In tree short days, we handed out a little over 100 takeaway catalogues, and from memory around 60 signed the guest book. Mom and I reckon we welcomed around 90 friends, friends of friends, and family of exhibitors, and perhaps a couple of dozen cashmere shop shoppers. (The shop held a big sale during the week also, so some of our visitors went home with lovely mementos.)
Mom was in attendance almost the entire time; I was there perhaps half the time; Mrs T and Mrs E when rostered. I tried to take pictures when I remembered, but hardly enough; at times the tiny venue was as crowded as a commuter train and I had to step out, at others we were engaged in reminiscing with folks from our past, from time to time we had to explain weaving techniques.
Members of Mom's English class, former neighbors, (one of whom said she'd seen the New Zealand moss piece in a previous exhibition,) former classmates under Mom's first weaving teacher, (and serious weavers among them, I'm told,) sister, brother, sister-in-law, one of my fav cousins, (who spent practically the whole day hanging with me,) and a former work colleague, and a few patient husbands were among those I couldn't shoot.
The exhibition, in the first instance, was cute; it was small, exhibited pieces were not large for the most part and friendly, none "challenging" or out there. The A6-sized takeaway catalogue was, you've got to admit, very cute. It was also a familiar exhibition in that the exhibited pieces were unpretentious and handmade, many well-used. The exhibition did not have the clinical, minimalist, "professional" look, but something of a peek into someone's treasure chest.
On closer look, however, if you were a textile/weaving aficionado, one could see the depth brought on by the variety of techniques and material, and by the different preferences of multiple makers. Mom's samples/notes/drafts were exhibited to showcase her knowledge and experience in the first place, but came in handy to explain/describe.
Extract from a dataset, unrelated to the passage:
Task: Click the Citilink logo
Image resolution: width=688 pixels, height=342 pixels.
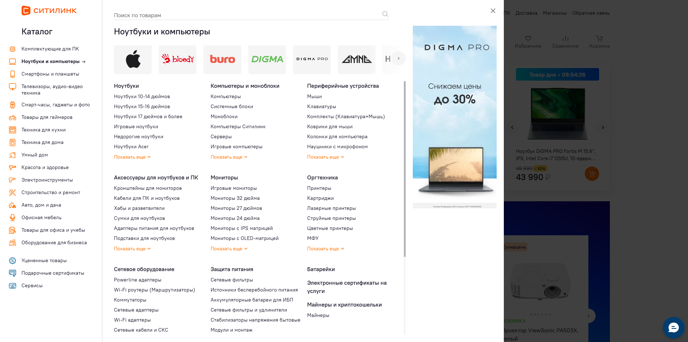Action: [x=49, y=10]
Mom had so much fun because she only had to stay in one place and friends and family from all areas and eras of her life came to see her; she likened it to having her own funeral except she got to talk to folks.
Mrs T and Mrs E saw their "humble" works in a different light in an exhibition, which was another goal of mine. Though they'll continue to weave for their loved ones and themselves, it's nice to imagine they'll carry something of this new perspective as they plan and work in future.
We savored the significance of the first two and the near-last visitors being from Dad's past: one of Dad's first graduates; the wife of a PhD comrades, (because Mr PhD was busy volunteering planting trees in Borneo;) and the wife of the student with whom Dad and the family had the longest association with, (Senior, Masters, PhD, then Dad's assistant for a few years,) because Mr Long Association still works a few days a week.
Dad enthusiastically supported both our ventures into weaving, (and a few others of Mom's,) and unstintingly gave us financial support. After retirement, he turned Mom's cones and skeins into precisely equal-weight balls so Mom could make warps multiple ends at a time. Towards the end of his life after he went blind in one eye, he liked works that contained red, which he could see better, instead of "New Zealand green" (approximately forest green,) he loved previously. And he tolerated us making numerous things for him, both nice and experimental.
We were delighted Mom's exhibition turned into an homage to Dad, to feel he's still very relevant in our current lives. If you believe people who passed on live on as long as we remember them, Dad had a heck of a busy month and must be relieved to be back in quiet retirement.
Hard to believe the exhibition came down two weeks ago; it means I've been home a week, too. I've been working on the four-shaft, contemplating randomness on the loom, but that's for later.